Parker, 51, is a lawyer and former mayor of Paradise Valley, Ariz. He currently is a member of the city council. He is a graduate of California State University and the Georgetown University Law Center.
He is locked in a heated battle with Democrat state Sen. Krysten Sinema to represent the Arizona new district.
Parker is referring to a flier put out by the Arizona Democratic Party that blasts his healthcare and tax plans and suggests that Parker has "questionable ethics." The flier features a digitally manipulated photograph of Parker that he says is "racially insensitive."
Both Sinema and state Democratic Party officials have refused to denounce the flier, saying the picture used in the document came from Parker's Facebook page.
Parker has alleged racism before. During a primary campaign for Congress two years ago, he called out fellow Republican Ben Quayle for telling voters that Parker would become "the national poster boy for the Democratic Party if elected."
Parker said then that he was offended by the use of the word "boy."
He also noted similarly race-based attacks this election season on fellow black Republicans Allen West in Florida and Mia Love in Utah. Both are running in heavily contested congressional races – and Love, who is Haitian, seeks to become the first black GOP female elected to the U.S. House of Representatives.
“I just really find it so distracting that we’re even, in 2012, talking about race and the Democratic Party – which is supposed to be ecumenical, all inclusive – for them to put issues out there like that, it’s really pathetic,” Parker said.
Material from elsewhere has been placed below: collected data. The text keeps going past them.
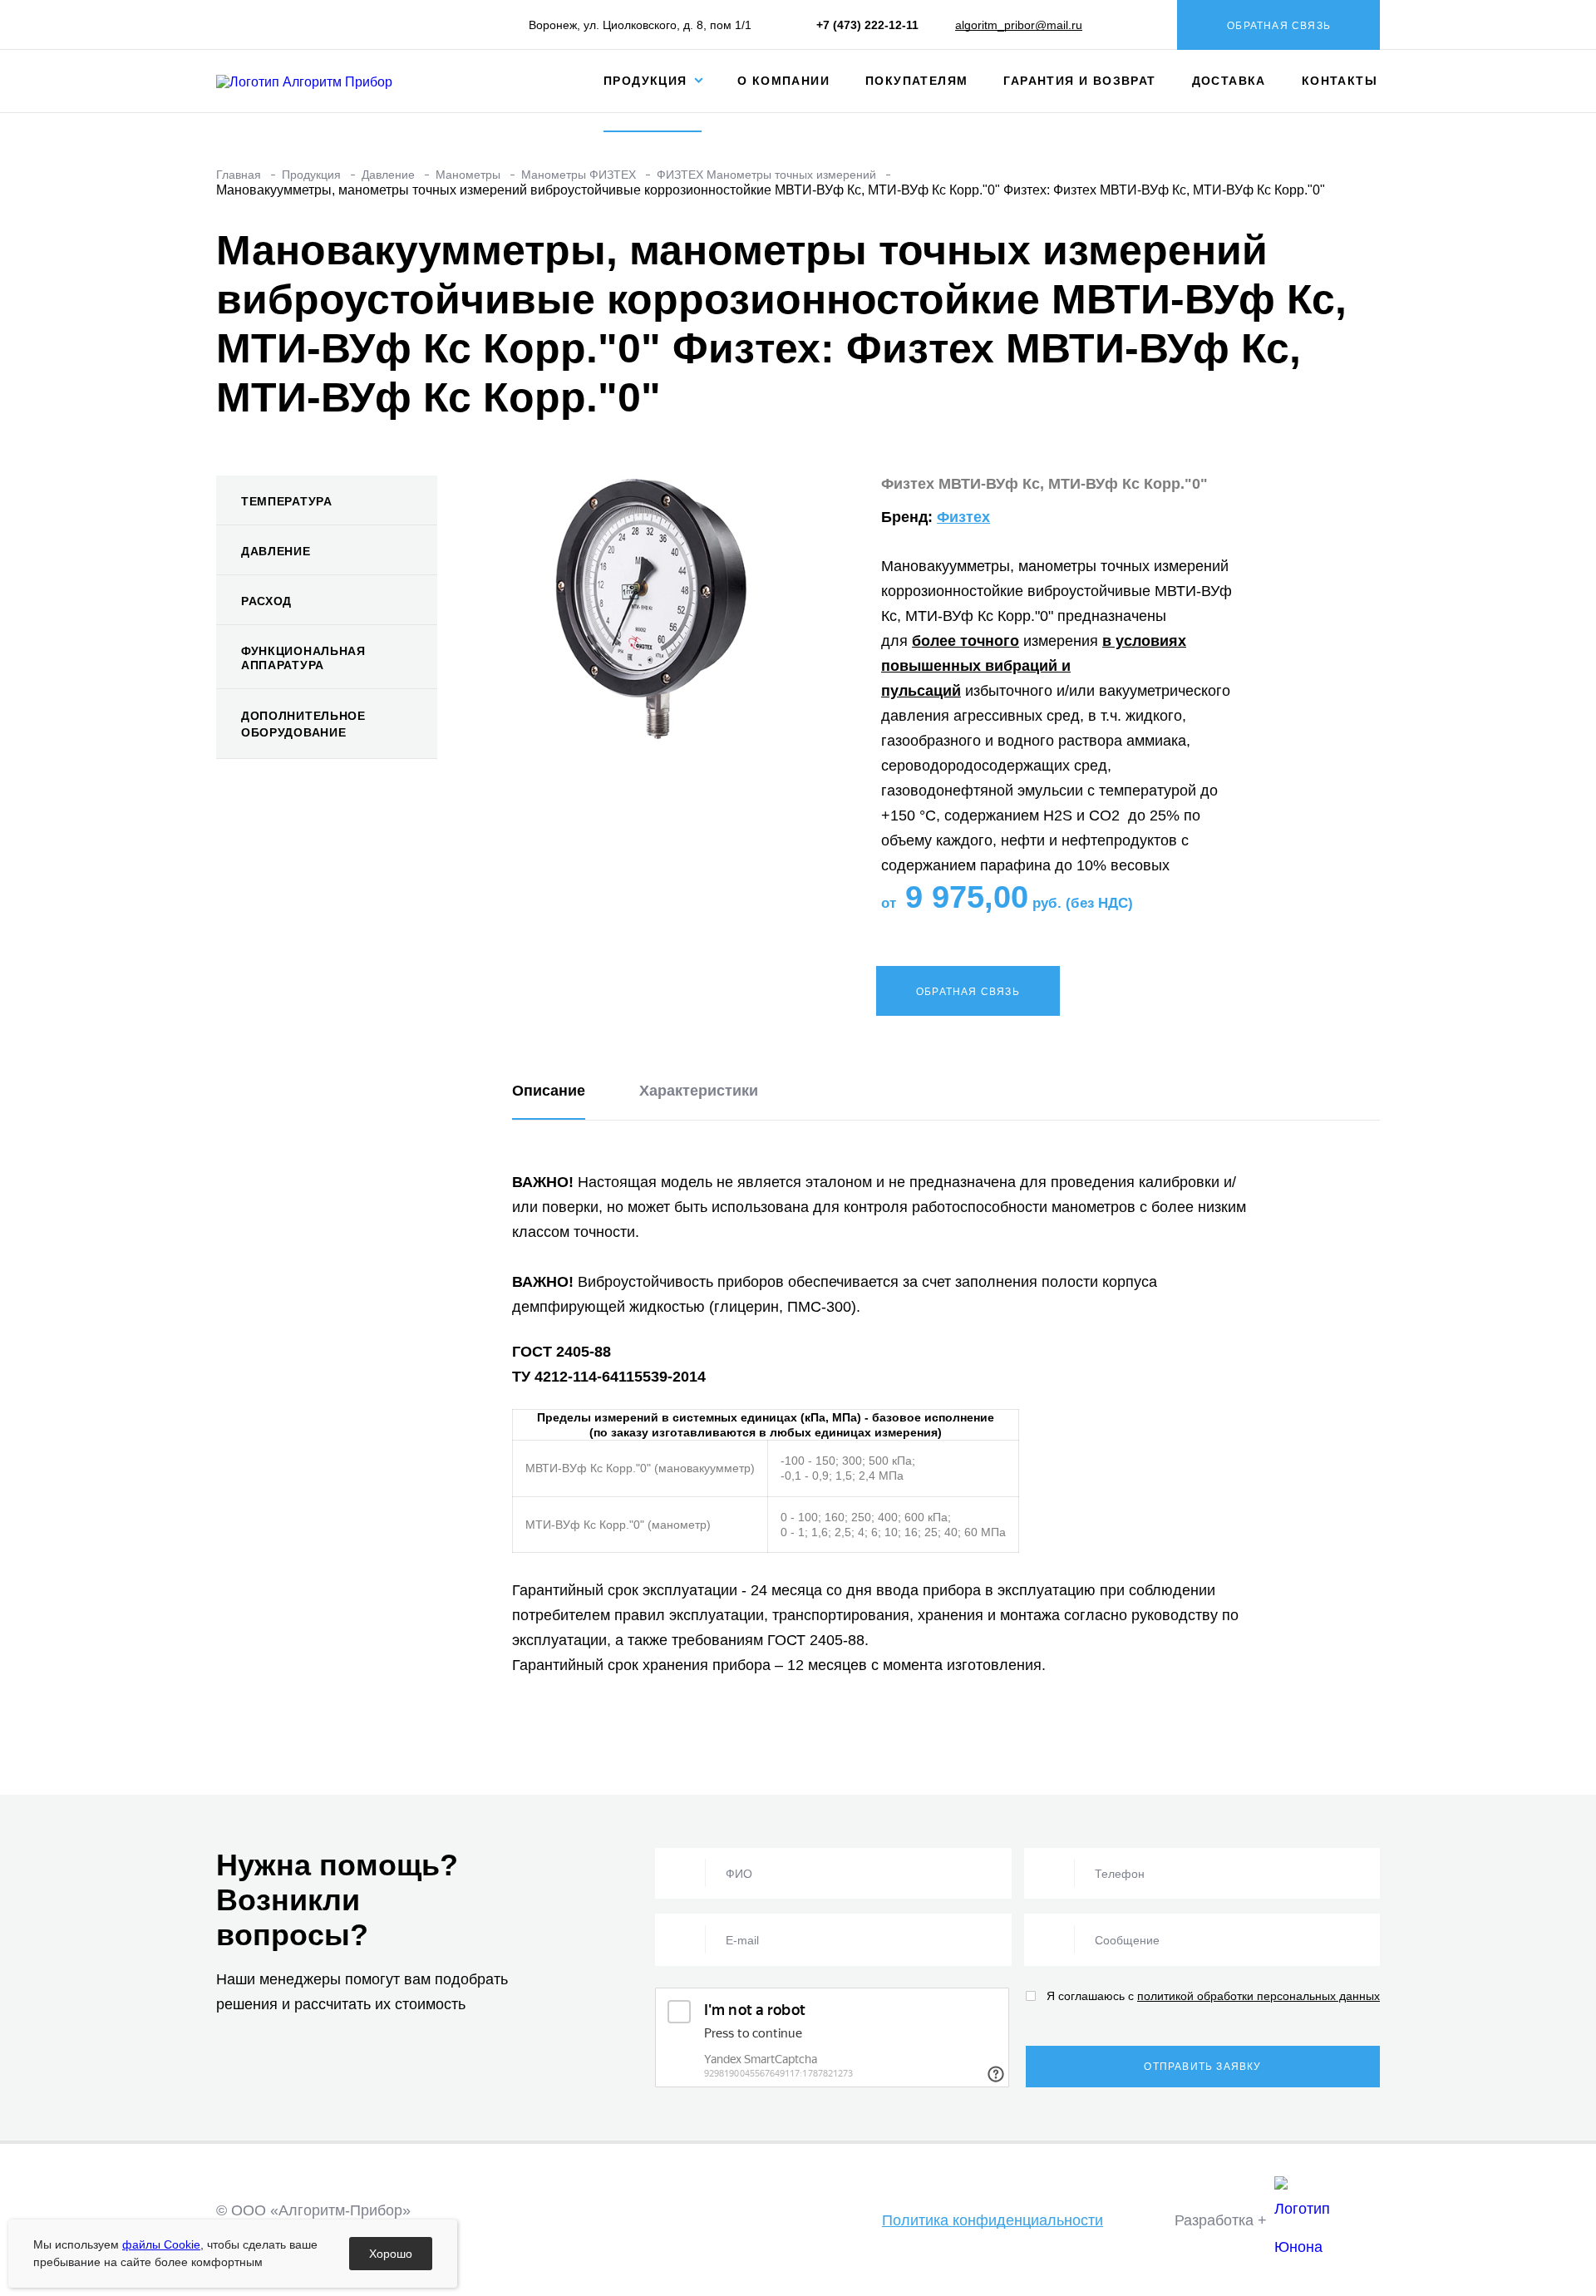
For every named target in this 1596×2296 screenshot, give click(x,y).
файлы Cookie (161, 2244)
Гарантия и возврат (1079, 80)
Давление (276, 551)
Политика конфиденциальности (992, 2220)
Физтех (963, 517)
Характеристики (698, 1090)
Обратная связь (1279, 26)
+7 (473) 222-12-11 (867, 25)
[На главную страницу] (318, 80)
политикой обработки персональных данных (1258, 1996)
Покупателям (916, 80)
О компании (783, 80)
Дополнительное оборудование (303, 724)
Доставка (1229, 80)
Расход (266, 601)
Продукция (647, 80)
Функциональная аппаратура (303, 658)
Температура (286, 501)
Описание (548, 1090)
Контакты (1339, 80)
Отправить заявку (1202, 2066)
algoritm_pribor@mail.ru (1018, 25)
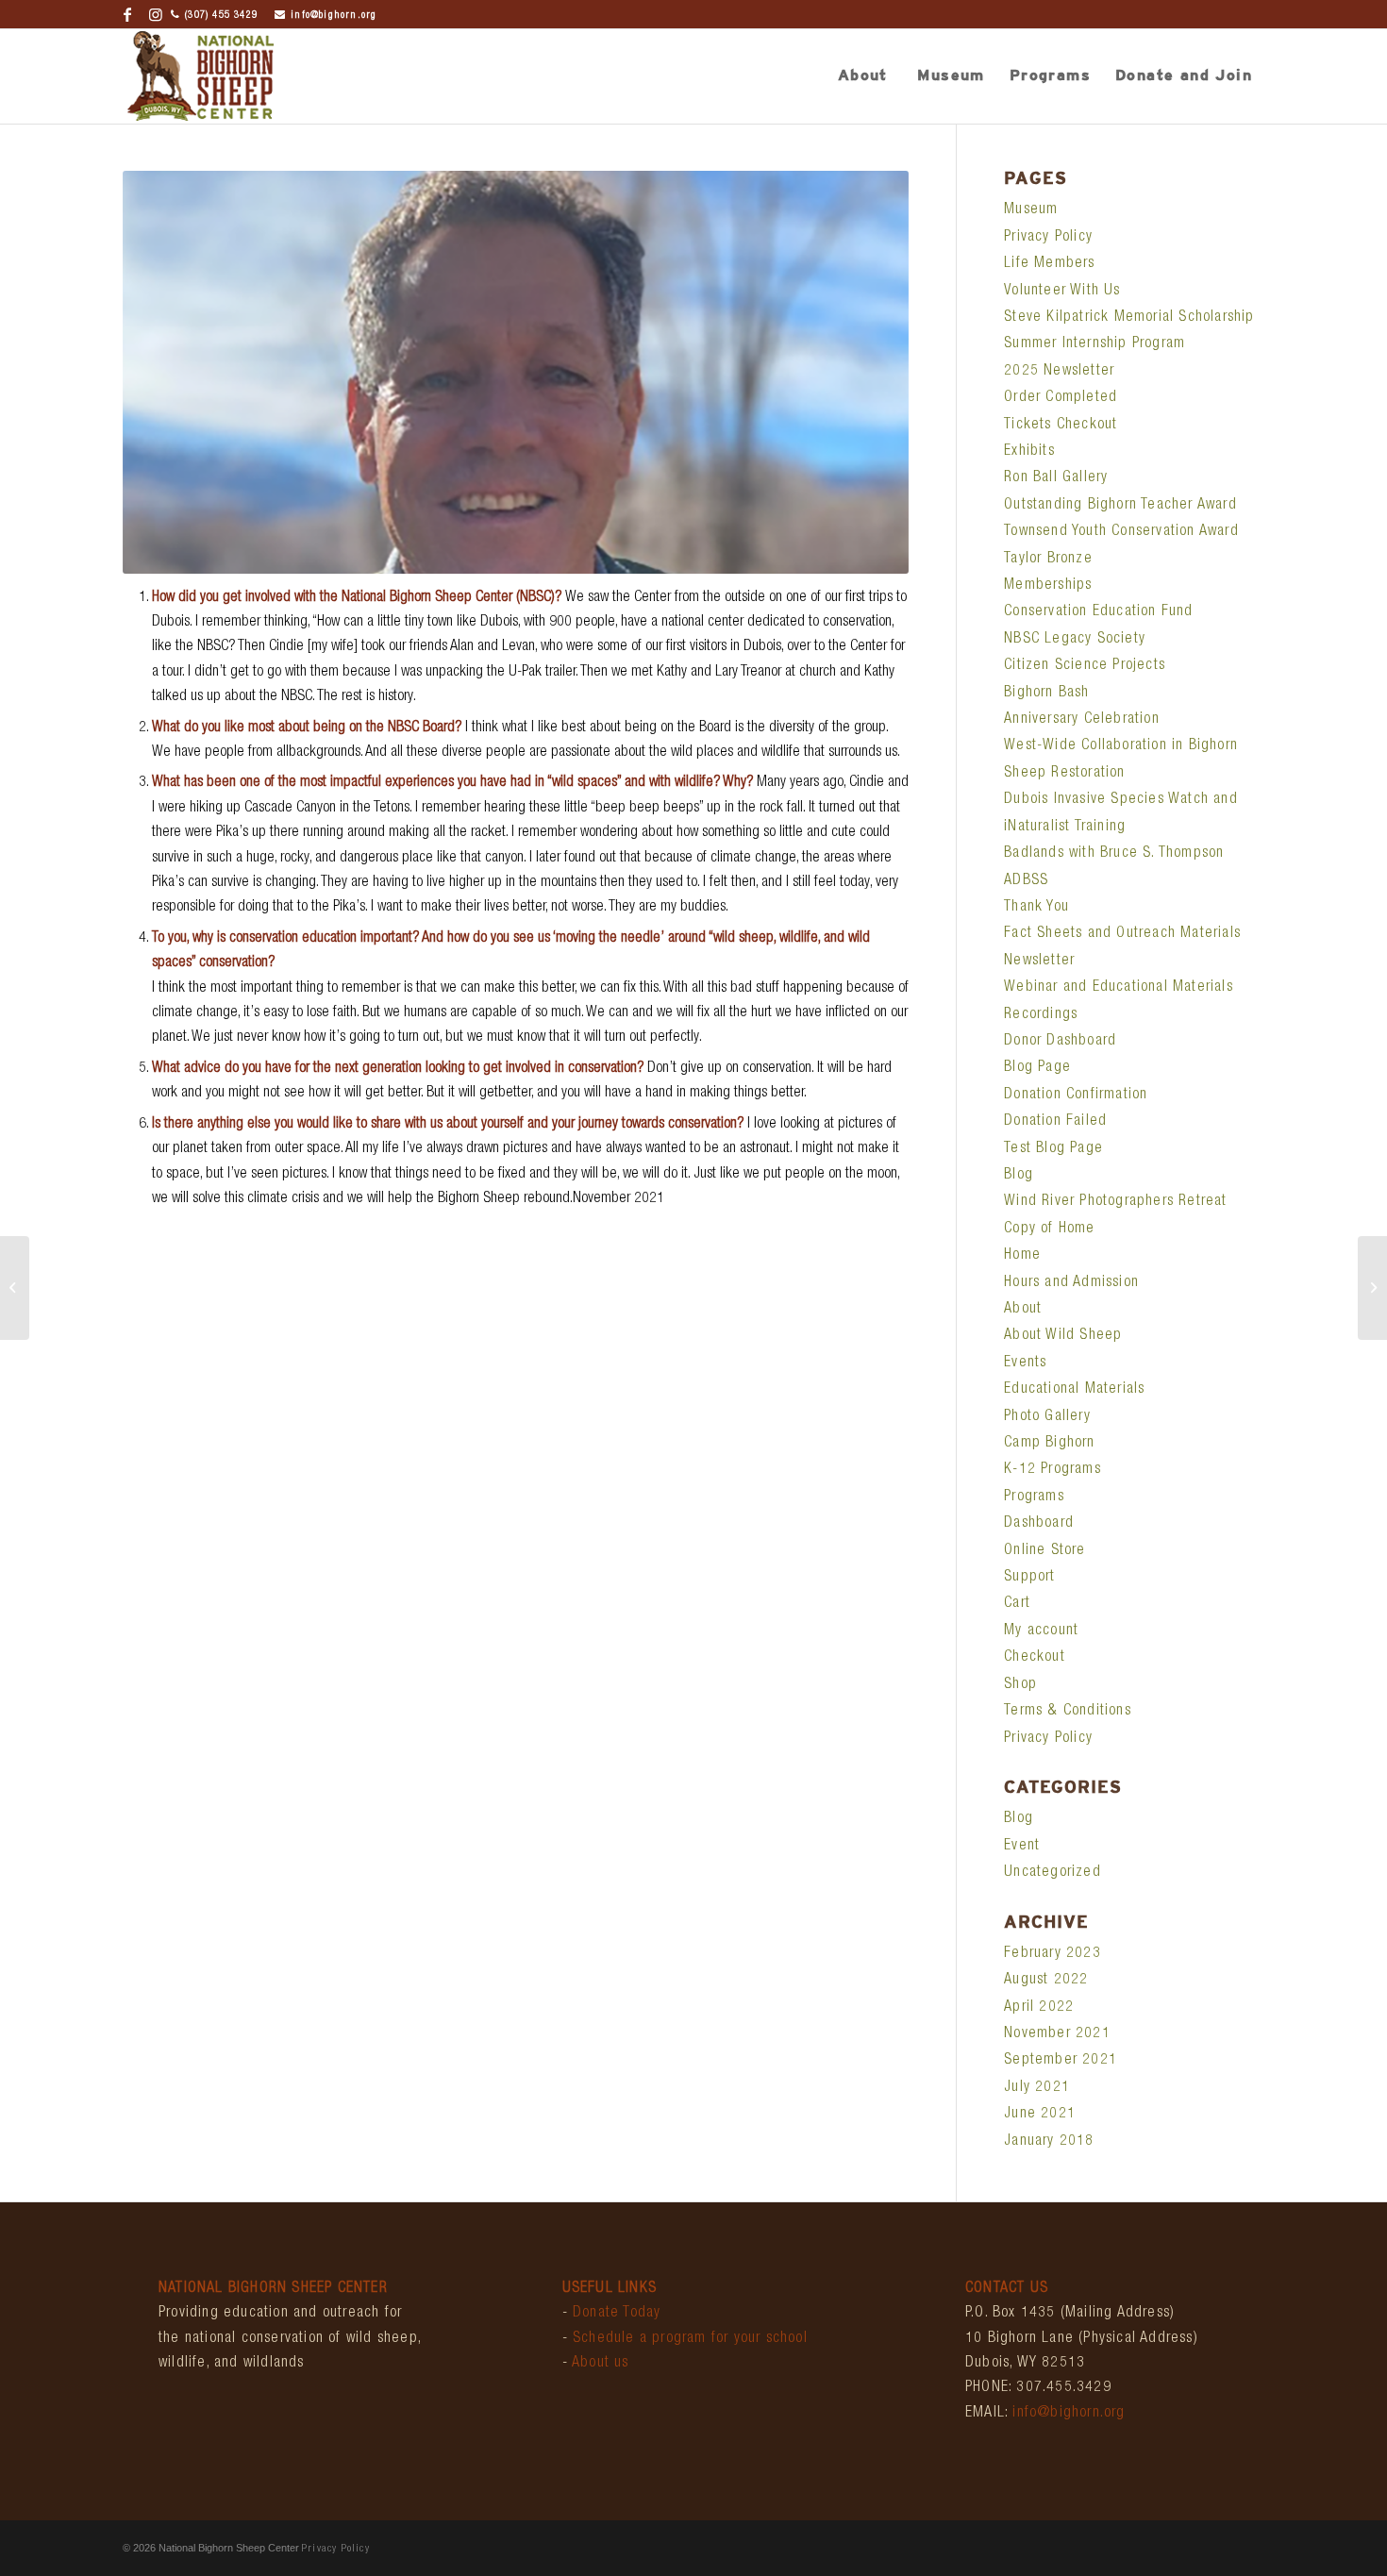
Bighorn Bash (1046, 693)
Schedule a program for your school (690, 2339)
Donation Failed (1055, 1121)
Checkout (1034, 1657)
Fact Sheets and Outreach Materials (1122, 934)
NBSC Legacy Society (1074, 639)
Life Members (1049, 264)
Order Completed (1060, 398)
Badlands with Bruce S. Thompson (1114, 853)
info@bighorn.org (333, 15)
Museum (1031, 210)
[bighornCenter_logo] (200, 76)
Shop (1020, 1685)
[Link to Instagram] (156, 14)
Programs (1034, 1497)
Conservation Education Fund (1098, 612)
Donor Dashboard (1060, 1041)
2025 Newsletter (1059, 371)
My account (1041, 1631)
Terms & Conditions (1067, 1711)
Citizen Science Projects (1084, 666)
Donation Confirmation (1075, 1095)
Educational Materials (1074, 1389)
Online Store (1044, 1551)
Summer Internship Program (1094, 344)
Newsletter (1039, 961)
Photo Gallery (1047, 1417)
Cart (1017, 1604)
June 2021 (1040, 2114)
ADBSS (1026, 881)
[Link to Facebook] (128, 14)
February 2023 (1052, 1954)
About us (600, 2363)
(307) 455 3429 (221, 15)
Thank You (1036, 907)
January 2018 (1049, 2141)
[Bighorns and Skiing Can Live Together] (1372, 1288)
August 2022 (1046, 1980)
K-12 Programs (1052, 1470)
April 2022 (1039, 2008)
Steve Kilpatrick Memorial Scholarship (1129, 318)
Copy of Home (1049, 1229)
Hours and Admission (1071, 1283)
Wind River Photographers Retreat (1115, 1202)
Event (1022, 1846)
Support (1029, 1577)
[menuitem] (862, 76)
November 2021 (1057, 2034)
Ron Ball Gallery (1056, 478)
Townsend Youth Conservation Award (1121, 532)
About (1023, 1309)
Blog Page (1037, 1068)
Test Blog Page (1053, 1149)
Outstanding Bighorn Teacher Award (1120, 505)
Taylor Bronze (1048, 559)
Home (1022, 1255)
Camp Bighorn (1049, 1443)
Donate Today (616, 2313)
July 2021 (1037, 2088)
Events (1025, 1363)
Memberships (1048, 586)
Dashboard (1039, 1523)
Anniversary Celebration (1082, 720)
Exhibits (1029, 452)
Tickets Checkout (1060, 425)
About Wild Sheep (1063, 1336)
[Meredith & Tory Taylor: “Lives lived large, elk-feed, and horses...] (14, 1288)
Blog (1018, 1175)
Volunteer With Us (1062, 291)
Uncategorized (1052, 1873)
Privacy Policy (1048, 237)
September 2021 (1060, 2060)
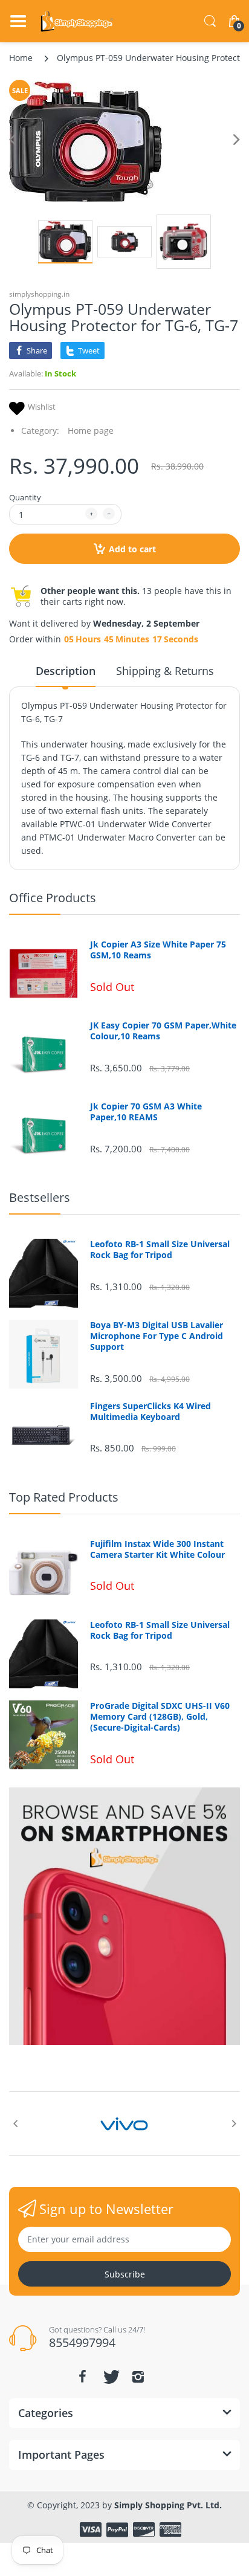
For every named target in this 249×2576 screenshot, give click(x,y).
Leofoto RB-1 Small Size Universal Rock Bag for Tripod (160, 1250)
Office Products (52, 897)
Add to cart (132, 549)
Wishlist (42, 407)
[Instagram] (137, 2376)
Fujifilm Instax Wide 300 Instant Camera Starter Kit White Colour (157, 1549)
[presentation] (15, 2123)
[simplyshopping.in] (77, 21)
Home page (91, 430)
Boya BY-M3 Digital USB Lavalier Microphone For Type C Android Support (156, 1336)
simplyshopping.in (39, 294)
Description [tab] (65, 670)
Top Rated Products (63, 1497)
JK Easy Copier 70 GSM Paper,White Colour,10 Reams (163, 1031)
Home (21, 57)
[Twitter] (110, 2376)
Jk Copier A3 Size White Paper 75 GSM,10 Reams (158, 950)
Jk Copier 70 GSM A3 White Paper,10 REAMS (146, 1112)
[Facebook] (82, 2376)
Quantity (25, 497)
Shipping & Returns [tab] (165, 670)
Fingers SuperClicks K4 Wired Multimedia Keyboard (150, 1411)
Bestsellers (39, 1197)
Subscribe (125, 2274)
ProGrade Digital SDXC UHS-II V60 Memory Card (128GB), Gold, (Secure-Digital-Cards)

“However, we are going to talk about the issues and about putting Americans back to work, making sure that the future generations can inherit the American promise. This is something that is so powerful. I would not be sitting here today but for that.
“My grandmother, she couldn’t read. She couldn’t write,” Parker added. “Two generations away from someone who couldn’t read. And for me to be running for Congress and, regardless of the color of my skin, I’m just so blessed and thankful to be here and to, hopefully, pass on that same dream on to future generations.
“It was through her vision of what the American Dream was that I got a great education. I went to a community college, all public. I eventually ended up at Georgetown University’s Law School. When my grandmother was 75 years old, I told her, ‘I can’t go to Georgetown because I don’t have the resources.’
“At 75, she cleaned houses to help get me there, because she wanted something better for me than what she had – and that is the American Dream and that is the focus.
“Let’s get people back to work,” Parker said. “Let’s get the middle class back to work – and let’s get America back to work.”